Babak me dit qu’il sait où il y a des biftons, pleins de biftons pour partir en Inde. Nous n’aurons qu’à nous sérvir. Nous nous rendons dans une chambre, il se penche sous le lit et il sort un sac remplit de liquides. Je ne sais pas combien, je ne sais pas comment. En tout cas pour les yeux du pré ado que je suis c’est énorme.

Dans la chambre, nous ne trouvons qu’un sac transparent de couette. Nous mettons les liasses de billets dans des vêtements et fourrons tout dans le sac. Nous n’arrivons pas à tout prendre, pas assez de place. Le sac est lourd et nous le transportons à deux.

Un taxi collectif nous ramène à Ali Shahavaz, la petite ville d’à côté de notre village. C’est de là que nous voulons prendre un car pour Téhéran, la première étape vers l’Inde.

Arrivés à la station routière, plus aucun car pour Téhéran. Il est tard. La nuit tombe. Et puis de toute façon l’adrénaline est tombée. La conscience de l’énormité de notre projet idiot nous gagne. Et la peur monte. Nous prenons très rapidement la décision de rentrer. Dans une grande précipitation nous remettons les liasses de billets à leur place.

Je rentre chez moi, il est super tard. Je me fais gronder. Mais je suis content la pression est tombée. Je vais me mettre en pyjama, une liasse de billets me tombe sur le pied, de je ne sais où !

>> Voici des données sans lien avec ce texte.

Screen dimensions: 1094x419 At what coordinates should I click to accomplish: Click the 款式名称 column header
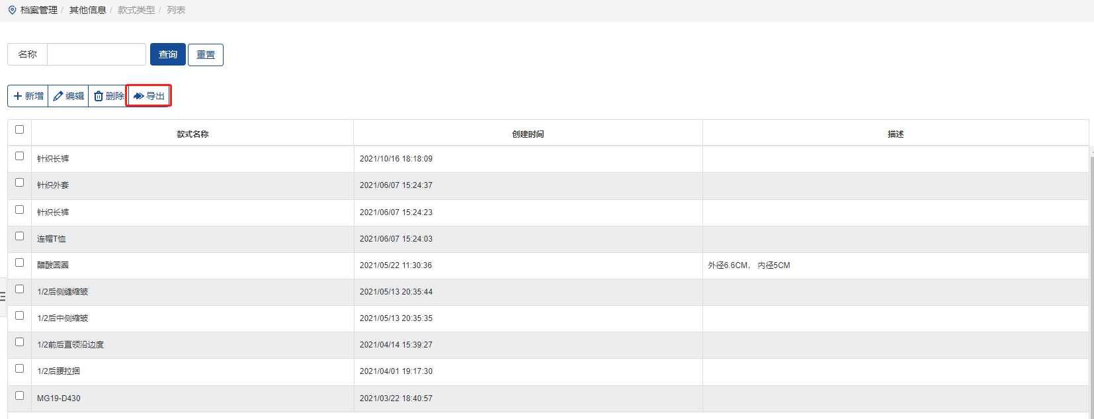tap(192, 134)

La panique me prend. Je sue. Je mets la liasse de billets sous l’élastique de mon pyjama.

Pyjama

Je cours dans le jardin. Je monte sur le mur de 1m50 qui sépare notre maison du raccourci à travers le verger qui ramène chez Babak. Je saute du mur et les billets s’envolent.

La voisine qui attend son mari devant sa porte dans la rue se met à hurler : “Au voleur, au voleur”. Je tente de ramasser les billets. Rien à faire je tremble trop. Je grimpe le mur dans l’autre sens. Je me mets devant la TV. Le voisinage est dans la rue.

Je n’ai osé raconter cette histoire à mes parents que 20ans après. Ma mère ne me croit toujours pas. Mon père a eu un silence suspect !

Babak, les cigarettes et le drapeau

L’autre jour le statut Facebook de ma cousine qui vit à Karaj était “pourquoi les collégiens dès qu’ils voient une fille commencent à se battre ?”

A Ferdows (à peu près ici) je traine avec Babak. C’est un beau garçon. Il a le style citadin pour le village dans lequel nous vivons. Nous sommes très potes. Nous avons le même âge entre 11 et 12 ans. Et une de nos activités favorite est de nous faire beau, attendre la sortie des filles de l’école et commencer à nous battre pour attirer leur attention. Ça les fait rire. Je pense qu’elles se moquent plus de notre ridicule qu’elles ne sont séduites par notre virilité.

De temps à autre nous piquons une petite cigarette à nos pères et nous allons la fumer sous les arbres des fruitiers qui entourent le village.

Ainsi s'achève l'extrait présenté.